ADAS AND AUTONOMOUS DRIVING TECHNOLOGY IN
TRUCKS AND COMMERCIAL VEHICLES
1. ADAS IN COMMERCIAL VEHICLES
1.1. Background
A wide variety of advanced driver assistance systems (ADASs) have enjoyed impressive growth
in consumer vehicles, progressing from being the preserve of luxury vehicles to being offered in
sub-US$500 packages by mass-market players such as Toyota. Simultaneously, the capacities of
these systems have expanded, with combined functions allowing the first glimpses at automation
in production vehicles.
At the same time, however, the market for commercial ADAS has remained surprisingly sluggish,
a trend made more curious by the strong case for ADAS in commercial vehicles. These vehicles
tend to be significantly larger and heavier than their consumer counterparts, with more
compromised visibility and greater annual mileage.
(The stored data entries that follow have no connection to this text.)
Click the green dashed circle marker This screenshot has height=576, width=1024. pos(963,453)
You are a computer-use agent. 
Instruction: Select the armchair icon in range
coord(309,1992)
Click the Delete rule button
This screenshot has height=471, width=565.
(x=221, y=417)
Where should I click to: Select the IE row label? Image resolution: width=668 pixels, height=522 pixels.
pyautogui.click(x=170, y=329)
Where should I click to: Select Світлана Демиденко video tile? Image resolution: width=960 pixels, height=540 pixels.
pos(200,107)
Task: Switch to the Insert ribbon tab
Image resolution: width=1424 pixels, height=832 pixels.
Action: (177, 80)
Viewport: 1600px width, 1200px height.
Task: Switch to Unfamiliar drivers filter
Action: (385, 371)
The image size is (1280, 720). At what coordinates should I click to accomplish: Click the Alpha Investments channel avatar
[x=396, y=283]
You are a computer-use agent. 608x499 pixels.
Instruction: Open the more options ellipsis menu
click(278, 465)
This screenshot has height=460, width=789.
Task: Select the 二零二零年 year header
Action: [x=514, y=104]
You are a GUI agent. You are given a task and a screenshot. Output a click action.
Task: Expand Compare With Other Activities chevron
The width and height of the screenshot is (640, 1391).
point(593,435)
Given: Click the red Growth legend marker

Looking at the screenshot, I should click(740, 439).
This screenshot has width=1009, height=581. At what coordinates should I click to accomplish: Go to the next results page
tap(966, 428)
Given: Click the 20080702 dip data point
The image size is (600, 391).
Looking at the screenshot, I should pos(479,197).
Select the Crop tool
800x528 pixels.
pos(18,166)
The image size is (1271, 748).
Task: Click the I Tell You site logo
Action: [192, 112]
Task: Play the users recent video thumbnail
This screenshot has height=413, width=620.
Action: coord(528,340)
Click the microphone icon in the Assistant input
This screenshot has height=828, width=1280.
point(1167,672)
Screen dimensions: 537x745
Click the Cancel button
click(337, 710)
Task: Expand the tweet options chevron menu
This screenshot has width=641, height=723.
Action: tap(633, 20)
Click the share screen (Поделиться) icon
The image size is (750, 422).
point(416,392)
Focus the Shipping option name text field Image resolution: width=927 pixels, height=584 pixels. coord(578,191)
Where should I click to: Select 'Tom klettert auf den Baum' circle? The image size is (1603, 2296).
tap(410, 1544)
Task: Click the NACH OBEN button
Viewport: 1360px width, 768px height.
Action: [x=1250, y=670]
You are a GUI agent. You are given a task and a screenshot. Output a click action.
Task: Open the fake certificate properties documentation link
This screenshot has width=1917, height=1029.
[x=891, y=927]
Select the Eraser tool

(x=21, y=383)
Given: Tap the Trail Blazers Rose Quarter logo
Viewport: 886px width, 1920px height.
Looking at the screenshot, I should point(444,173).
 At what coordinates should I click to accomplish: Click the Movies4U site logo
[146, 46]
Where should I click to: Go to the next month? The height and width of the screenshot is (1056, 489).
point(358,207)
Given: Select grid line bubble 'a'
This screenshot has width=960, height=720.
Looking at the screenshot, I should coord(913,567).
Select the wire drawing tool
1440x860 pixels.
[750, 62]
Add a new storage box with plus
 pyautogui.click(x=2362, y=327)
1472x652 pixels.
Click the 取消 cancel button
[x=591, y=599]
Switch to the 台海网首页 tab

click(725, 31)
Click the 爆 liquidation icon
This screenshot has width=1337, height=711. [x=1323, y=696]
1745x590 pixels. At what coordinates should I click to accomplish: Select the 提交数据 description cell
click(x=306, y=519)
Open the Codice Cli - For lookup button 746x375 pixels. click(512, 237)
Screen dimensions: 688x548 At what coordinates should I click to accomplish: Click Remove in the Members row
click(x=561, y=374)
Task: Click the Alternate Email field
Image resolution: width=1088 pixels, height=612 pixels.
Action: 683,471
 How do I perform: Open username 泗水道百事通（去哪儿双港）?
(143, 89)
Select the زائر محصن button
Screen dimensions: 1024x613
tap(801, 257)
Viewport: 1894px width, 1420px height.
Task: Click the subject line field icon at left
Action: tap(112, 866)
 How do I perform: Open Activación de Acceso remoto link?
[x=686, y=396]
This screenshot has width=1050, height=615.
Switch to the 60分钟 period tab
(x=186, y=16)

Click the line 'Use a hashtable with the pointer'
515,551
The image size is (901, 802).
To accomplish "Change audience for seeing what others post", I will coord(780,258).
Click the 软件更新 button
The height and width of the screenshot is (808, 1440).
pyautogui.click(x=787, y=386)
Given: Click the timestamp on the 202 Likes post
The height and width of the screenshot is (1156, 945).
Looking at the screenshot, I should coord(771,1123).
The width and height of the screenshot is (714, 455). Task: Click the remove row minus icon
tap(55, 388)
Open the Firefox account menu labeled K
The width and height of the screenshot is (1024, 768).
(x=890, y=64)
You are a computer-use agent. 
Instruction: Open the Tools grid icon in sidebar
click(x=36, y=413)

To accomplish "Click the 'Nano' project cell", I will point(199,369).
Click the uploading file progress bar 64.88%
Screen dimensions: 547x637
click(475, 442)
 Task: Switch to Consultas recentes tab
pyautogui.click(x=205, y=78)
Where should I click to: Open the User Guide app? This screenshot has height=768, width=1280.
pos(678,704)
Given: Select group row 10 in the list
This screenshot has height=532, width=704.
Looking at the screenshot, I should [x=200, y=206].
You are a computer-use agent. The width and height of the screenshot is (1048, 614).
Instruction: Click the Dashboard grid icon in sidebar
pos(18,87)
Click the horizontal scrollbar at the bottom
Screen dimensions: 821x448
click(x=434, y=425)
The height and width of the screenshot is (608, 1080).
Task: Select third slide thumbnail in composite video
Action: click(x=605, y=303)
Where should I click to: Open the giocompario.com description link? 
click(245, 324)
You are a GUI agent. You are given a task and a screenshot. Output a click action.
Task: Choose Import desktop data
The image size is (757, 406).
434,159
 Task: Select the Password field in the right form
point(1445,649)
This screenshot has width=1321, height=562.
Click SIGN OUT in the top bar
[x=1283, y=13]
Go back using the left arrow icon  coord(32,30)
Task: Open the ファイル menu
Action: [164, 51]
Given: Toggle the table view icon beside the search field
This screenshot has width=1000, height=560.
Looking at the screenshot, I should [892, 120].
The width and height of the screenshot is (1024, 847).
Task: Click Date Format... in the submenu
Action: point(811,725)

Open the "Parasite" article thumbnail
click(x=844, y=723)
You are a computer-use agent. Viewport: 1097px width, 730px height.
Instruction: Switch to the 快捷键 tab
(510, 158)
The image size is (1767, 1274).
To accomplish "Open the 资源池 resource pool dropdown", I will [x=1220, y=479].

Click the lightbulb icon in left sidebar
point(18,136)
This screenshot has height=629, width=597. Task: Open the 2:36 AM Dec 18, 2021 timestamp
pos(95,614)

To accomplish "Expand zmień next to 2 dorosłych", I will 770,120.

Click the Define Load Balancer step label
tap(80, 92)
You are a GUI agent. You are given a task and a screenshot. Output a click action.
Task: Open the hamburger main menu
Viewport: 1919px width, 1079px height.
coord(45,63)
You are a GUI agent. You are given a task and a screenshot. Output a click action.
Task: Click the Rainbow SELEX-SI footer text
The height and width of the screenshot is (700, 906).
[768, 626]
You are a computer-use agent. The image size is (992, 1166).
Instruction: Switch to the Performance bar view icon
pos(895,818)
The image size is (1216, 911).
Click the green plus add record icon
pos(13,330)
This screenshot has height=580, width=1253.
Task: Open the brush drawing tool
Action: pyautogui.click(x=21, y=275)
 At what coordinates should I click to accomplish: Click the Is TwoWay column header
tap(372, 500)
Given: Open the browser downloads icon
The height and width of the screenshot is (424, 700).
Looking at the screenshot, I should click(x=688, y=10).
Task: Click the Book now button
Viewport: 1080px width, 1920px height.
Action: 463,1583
The main exception to this trend is the
popularity of aftermarket camera systems that afford the driver a better view of his or her
surroundings. This can range from simply supplying a feed to a display in the cockpit, to more
sophisticated systems that employ machine vision algorithms to provide visual, auditory, and
haptic warnings to the driver in response to certain scenarios: an impending forward collision, for
example, or the presence of vulnerable road users. The low penetration of ADAS in commercial
vehicles can be largely explained by a combination of high ASPs and the sentiment among fleet
operators that their professional drivers should not be in need of driver assistance systems,
especially given the cost and weight that these systems add.